WORK TO BE COMPLETED: Leaving out all pictures, write out word for word the lines from the one containing "The width and" to the end of the data below.

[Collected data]

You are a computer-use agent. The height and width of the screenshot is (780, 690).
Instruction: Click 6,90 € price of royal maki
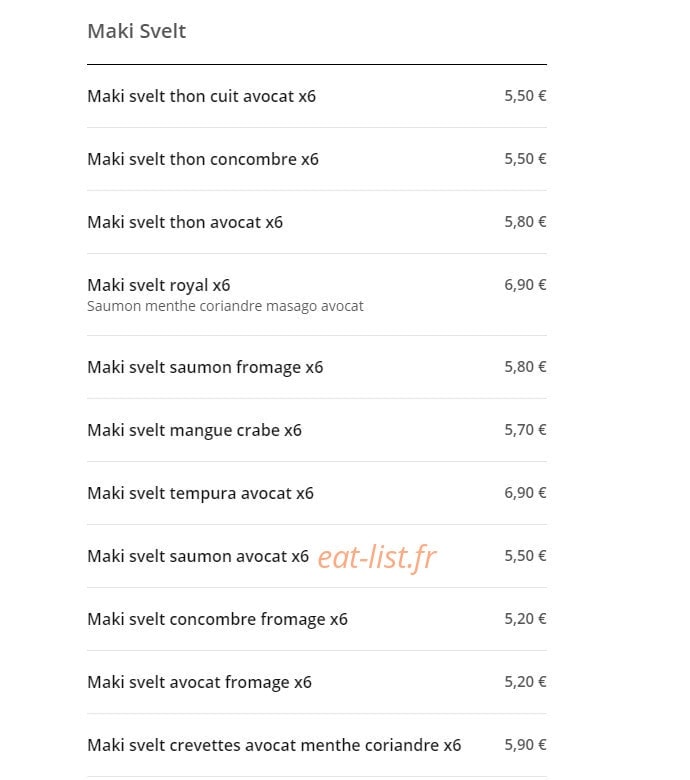(525, 285)
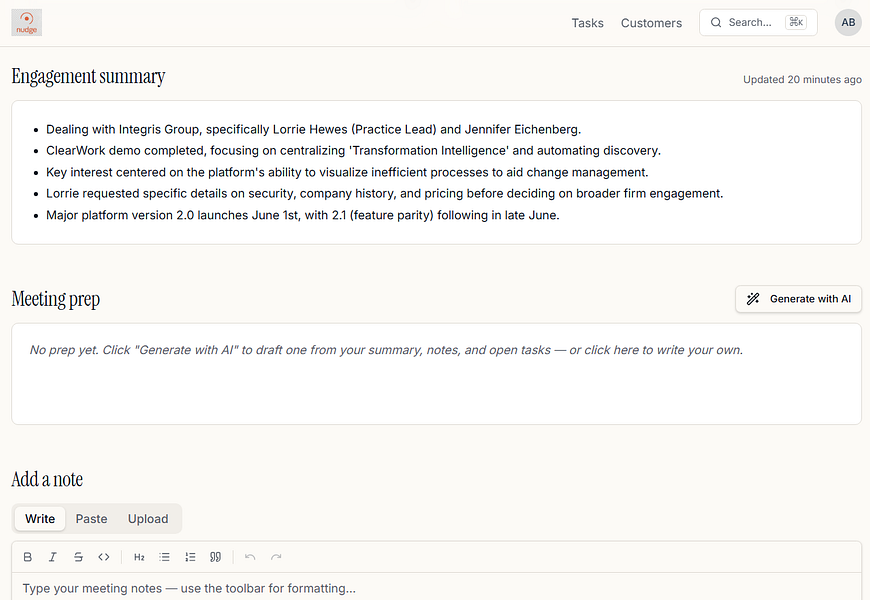Select the numbered list icon
The image size is (870, 600).
pos(190,557)
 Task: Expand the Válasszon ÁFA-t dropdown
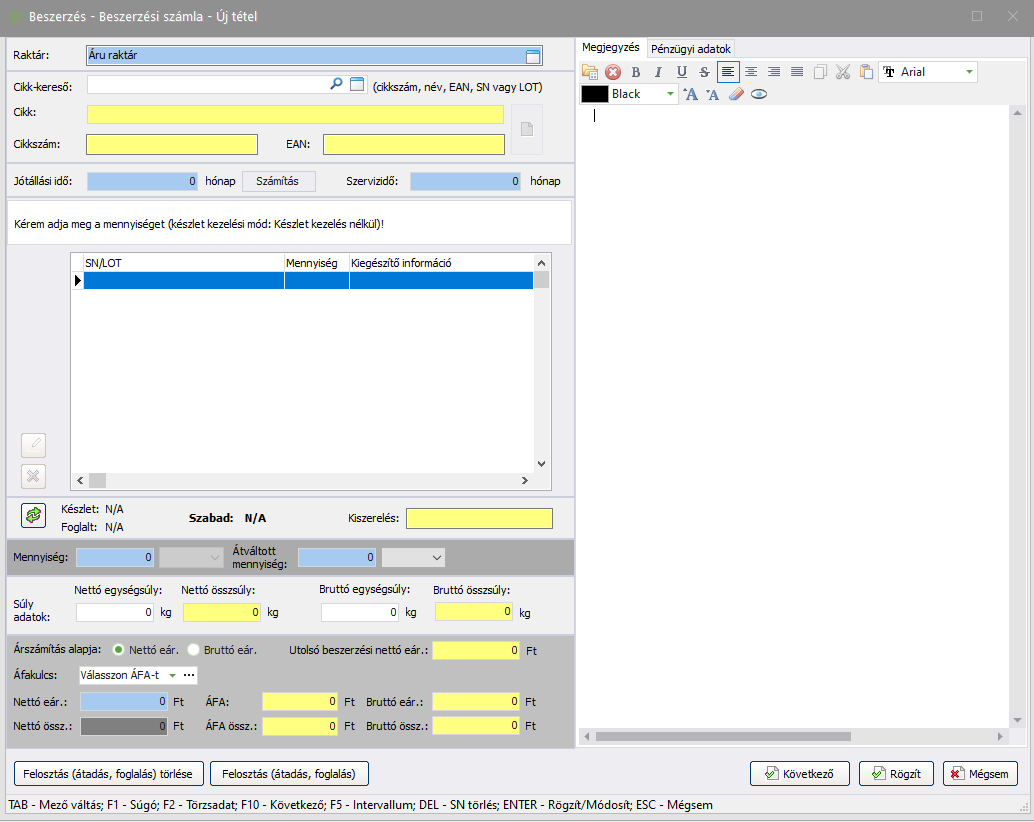[x=171, y=676]
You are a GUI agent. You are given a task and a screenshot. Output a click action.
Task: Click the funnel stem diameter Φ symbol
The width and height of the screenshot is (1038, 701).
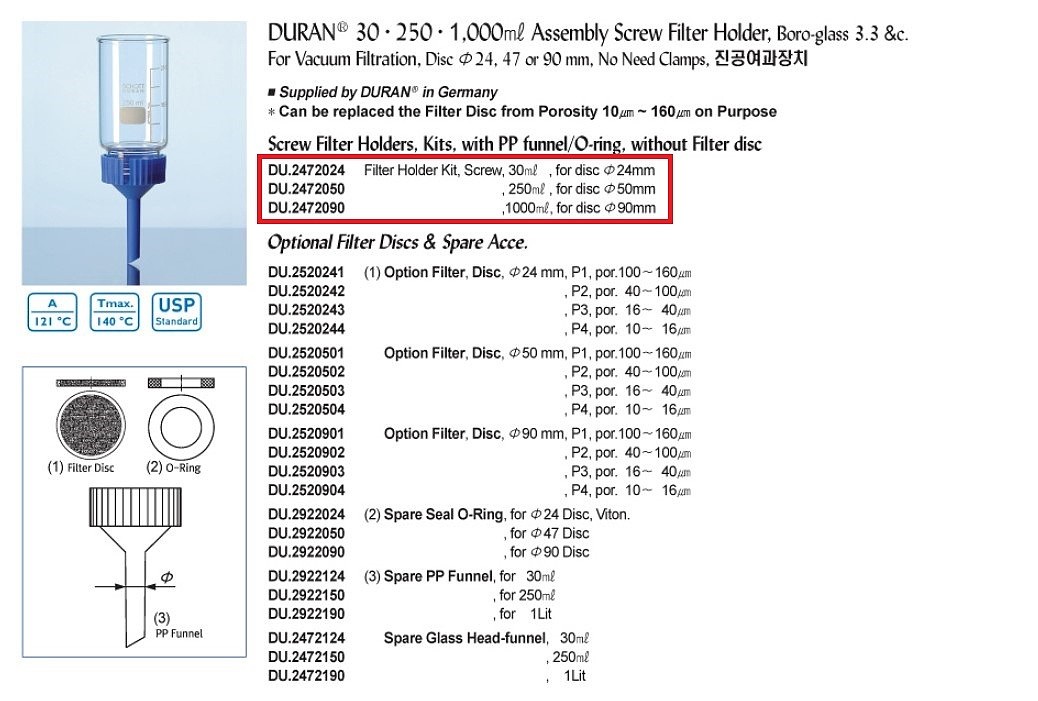tap(167, 578)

TASK RESPONSE:
The width and height of the screenshot is (1038, 701).
tap(167, 578)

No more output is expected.